Lihat ke Halaman Asli

T.H. Salengke

TERVERIFIKASI

Pecinta aksara

Semangat Wiji Thukul Menginspirasi Sastrawan Malaysia

Diperbarui: 10 Mei 2017   14:14

Kompasiana adalah platform blog. Konten ini menjadi tanggung jawab bloger dan tidak mewakili pandangan redaksi Kompas.

Sastrawan Malaysia di Thukul Cetak. Dok. Pribadi Astri Rahayu

SABTU akhir pekan lalu, rekan saya Astri Rahayu, seorang pendidik senior asal Indonesia, menceritakan pengalamannya berburu buku di Kuala Lumpur International Book Exhibition 2017. Pameran tersebut berlangsung selama sepekan penuh di Pusat Dagangan Dunia Putra (PWTC) Kuala Lumpur. Puluhan bahkan ratusan stand buku digelar oleh penerbit lokal dan internasional.

Kata Astri, saat dirinya memasuki gedung yang kerap dipakai sebagai tempat perhelatan acara-acara besar negara tersebut, matanya langsung tertuju ke Thukul Cetak, sebuah stand buku yang ikut meramaikan eksibisi literasi bergengsi itu.

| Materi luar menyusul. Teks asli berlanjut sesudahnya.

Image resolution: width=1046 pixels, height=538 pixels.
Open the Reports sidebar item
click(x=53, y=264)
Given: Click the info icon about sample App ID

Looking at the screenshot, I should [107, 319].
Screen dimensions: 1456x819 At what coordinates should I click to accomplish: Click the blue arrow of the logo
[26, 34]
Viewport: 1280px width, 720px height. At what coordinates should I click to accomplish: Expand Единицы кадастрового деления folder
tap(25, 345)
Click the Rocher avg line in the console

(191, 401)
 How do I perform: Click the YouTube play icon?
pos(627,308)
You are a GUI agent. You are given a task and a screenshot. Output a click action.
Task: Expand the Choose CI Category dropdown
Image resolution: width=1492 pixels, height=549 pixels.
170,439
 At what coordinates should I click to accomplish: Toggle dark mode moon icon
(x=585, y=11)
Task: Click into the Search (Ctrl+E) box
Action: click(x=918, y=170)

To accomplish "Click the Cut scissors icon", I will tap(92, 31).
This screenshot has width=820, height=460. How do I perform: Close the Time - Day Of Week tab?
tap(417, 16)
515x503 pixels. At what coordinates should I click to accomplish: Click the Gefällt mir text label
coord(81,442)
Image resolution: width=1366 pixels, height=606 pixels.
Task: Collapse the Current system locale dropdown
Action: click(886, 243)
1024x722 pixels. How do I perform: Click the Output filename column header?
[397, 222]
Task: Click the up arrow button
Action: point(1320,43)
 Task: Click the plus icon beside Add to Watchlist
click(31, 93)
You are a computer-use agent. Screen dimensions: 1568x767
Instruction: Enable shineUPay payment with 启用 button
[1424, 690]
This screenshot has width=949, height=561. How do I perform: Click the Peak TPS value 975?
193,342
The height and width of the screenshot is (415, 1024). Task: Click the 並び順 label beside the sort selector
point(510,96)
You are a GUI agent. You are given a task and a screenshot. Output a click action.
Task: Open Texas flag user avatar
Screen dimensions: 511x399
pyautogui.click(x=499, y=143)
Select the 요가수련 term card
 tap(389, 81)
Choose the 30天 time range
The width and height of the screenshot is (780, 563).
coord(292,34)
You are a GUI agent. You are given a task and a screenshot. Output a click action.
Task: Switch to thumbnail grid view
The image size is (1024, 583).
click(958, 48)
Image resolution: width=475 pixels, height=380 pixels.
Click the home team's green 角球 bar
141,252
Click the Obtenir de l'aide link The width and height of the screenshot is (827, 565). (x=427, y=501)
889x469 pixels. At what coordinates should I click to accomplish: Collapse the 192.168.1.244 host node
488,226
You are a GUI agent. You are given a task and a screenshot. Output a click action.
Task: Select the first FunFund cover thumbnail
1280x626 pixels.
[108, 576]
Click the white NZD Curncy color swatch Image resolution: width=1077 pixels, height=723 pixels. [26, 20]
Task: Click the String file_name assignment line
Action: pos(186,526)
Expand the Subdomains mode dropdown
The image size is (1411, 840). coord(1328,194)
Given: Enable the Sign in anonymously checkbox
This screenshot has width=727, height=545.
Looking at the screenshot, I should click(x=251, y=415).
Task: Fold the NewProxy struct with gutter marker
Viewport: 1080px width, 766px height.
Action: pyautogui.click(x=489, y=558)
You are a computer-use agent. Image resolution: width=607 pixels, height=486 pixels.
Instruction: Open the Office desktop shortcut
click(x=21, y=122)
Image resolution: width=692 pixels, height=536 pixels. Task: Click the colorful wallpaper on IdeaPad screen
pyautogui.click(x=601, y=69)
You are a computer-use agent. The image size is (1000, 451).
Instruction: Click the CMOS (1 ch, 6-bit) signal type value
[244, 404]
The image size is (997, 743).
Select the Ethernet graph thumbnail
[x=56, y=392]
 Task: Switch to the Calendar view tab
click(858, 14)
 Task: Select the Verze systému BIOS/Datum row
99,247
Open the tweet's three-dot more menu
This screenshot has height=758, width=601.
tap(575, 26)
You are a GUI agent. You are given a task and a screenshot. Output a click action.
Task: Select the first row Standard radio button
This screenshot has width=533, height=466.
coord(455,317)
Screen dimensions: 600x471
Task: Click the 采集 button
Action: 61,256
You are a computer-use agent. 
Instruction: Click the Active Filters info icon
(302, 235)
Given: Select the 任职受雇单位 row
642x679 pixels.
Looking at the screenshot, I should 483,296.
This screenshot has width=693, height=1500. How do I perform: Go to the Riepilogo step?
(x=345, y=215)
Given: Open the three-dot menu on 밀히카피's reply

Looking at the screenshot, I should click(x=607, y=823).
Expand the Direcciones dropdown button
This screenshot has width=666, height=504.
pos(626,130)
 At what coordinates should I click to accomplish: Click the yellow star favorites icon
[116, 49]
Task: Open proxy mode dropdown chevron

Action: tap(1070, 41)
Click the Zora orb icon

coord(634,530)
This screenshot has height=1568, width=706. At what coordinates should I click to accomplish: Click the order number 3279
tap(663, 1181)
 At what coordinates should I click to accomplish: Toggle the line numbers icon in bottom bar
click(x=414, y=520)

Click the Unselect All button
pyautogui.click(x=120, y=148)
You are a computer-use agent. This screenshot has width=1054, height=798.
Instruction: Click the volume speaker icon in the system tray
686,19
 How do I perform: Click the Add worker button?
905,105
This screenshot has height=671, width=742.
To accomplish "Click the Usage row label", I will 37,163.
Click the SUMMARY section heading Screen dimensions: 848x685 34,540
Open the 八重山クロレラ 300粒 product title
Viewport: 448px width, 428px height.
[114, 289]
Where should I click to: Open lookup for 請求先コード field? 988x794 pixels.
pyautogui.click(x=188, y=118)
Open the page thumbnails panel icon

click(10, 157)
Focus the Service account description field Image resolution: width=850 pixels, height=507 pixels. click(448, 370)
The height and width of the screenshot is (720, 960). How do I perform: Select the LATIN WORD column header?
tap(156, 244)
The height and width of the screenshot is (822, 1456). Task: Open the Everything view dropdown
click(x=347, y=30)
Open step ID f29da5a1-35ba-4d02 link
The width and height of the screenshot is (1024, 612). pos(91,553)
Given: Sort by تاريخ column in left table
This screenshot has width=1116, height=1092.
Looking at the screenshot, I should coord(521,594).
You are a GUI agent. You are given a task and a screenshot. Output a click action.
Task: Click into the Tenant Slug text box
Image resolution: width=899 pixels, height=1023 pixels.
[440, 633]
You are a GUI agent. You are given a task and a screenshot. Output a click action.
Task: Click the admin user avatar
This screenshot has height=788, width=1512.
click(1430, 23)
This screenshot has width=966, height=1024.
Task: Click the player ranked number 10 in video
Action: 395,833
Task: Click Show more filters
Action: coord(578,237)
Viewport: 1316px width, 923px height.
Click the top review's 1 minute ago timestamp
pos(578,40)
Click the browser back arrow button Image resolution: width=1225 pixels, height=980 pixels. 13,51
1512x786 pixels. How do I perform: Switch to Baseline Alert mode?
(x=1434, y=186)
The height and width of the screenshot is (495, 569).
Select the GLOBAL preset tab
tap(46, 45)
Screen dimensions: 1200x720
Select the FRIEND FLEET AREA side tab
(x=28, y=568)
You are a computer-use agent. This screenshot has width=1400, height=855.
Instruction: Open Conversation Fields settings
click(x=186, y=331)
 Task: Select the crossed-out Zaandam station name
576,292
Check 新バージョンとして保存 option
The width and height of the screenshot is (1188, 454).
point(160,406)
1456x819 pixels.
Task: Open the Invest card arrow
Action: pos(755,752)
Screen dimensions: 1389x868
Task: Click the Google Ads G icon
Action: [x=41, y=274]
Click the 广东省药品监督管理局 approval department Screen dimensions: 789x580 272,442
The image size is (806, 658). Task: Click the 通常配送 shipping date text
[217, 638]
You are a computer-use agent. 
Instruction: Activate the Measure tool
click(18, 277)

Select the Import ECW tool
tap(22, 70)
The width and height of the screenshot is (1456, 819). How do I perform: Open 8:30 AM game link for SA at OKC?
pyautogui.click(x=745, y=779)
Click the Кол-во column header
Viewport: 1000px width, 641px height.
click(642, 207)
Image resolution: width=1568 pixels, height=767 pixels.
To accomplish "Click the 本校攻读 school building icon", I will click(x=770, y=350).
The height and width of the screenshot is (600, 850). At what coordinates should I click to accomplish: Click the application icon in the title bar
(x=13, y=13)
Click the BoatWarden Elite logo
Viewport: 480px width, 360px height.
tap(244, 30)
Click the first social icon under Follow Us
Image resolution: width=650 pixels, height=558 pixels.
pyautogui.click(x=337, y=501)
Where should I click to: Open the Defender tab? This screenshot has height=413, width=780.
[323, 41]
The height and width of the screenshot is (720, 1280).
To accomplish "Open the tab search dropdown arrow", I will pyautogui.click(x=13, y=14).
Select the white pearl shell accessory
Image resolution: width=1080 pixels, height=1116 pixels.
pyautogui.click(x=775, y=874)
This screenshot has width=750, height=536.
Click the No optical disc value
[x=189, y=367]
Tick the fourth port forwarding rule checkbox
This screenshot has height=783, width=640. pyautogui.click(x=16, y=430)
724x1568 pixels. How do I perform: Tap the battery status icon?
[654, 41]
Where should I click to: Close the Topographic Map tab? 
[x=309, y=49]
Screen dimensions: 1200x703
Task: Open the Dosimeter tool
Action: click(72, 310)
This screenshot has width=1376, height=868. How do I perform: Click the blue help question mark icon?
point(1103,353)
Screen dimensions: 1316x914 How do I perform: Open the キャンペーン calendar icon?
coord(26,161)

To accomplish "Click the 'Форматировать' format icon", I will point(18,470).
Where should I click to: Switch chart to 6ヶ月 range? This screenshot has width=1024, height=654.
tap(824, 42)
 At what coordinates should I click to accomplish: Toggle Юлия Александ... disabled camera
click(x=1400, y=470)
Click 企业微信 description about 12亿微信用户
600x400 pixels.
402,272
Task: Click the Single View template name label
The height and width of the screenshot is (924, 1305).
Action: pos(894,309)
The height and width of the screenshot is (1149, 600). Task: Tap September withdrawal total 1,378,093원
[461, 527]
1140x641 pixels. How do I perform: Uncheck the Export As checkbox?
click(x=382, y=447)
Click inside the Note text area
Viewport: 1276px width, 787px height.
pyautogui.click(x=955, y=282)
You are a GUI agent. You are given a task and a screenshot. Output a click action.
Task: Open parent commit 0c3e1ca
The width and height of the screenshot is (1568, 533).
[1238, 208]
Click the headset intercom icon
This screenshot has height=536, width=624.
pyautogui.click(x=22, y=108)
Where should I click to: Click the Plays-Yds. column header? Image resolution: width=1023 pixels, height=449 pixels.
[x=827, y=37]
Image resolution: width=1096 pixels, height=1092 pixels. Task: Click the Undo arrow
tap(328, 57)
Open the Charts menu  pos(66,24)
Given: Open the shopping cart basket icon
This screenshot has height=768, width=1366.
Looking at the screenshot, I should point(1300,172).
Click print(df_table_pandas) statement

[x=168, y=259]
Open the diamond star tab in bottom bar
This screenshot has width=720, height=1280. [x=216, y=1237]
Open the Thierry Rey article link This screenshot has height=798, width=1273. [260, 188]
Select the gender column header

Thukul Cetak ternyata adalah sebuah Malaysian publisher yang buku-buku terbitannya sebagian besar adalah karya para sastrawan di Malaysia yang anti kemapanan, yang menentang kebijakan pemerintah berkuasa. Sebuah spanduk dan beberapa baliho kecil bernada keras berbunyi “Bangsa Membaca Bangsa Melawan” terpampang di kanan-kiri stand berkeluasan sekitar 3 x 8 m2, kelihatan tampak minimalis layaknya stand-stand pameran buku yang sering saya kunjungi sebelum ini.

Astri bercerita panjang lebar ketika ia mengamati buku-buku yang dipajang di stand itu, ada aroma penentangan yang ditangkap dari karya penulis dan sastrawan setempat. Dan satu hal lagi, secara tidak langsung ada keterkaitan dengan “Wiji Thukul”, seorang aktivis Indonesia yang terkenal vokal dan frontal di zaman orde baru yang kabarnya hilang begitu saja hingga ke hari ini.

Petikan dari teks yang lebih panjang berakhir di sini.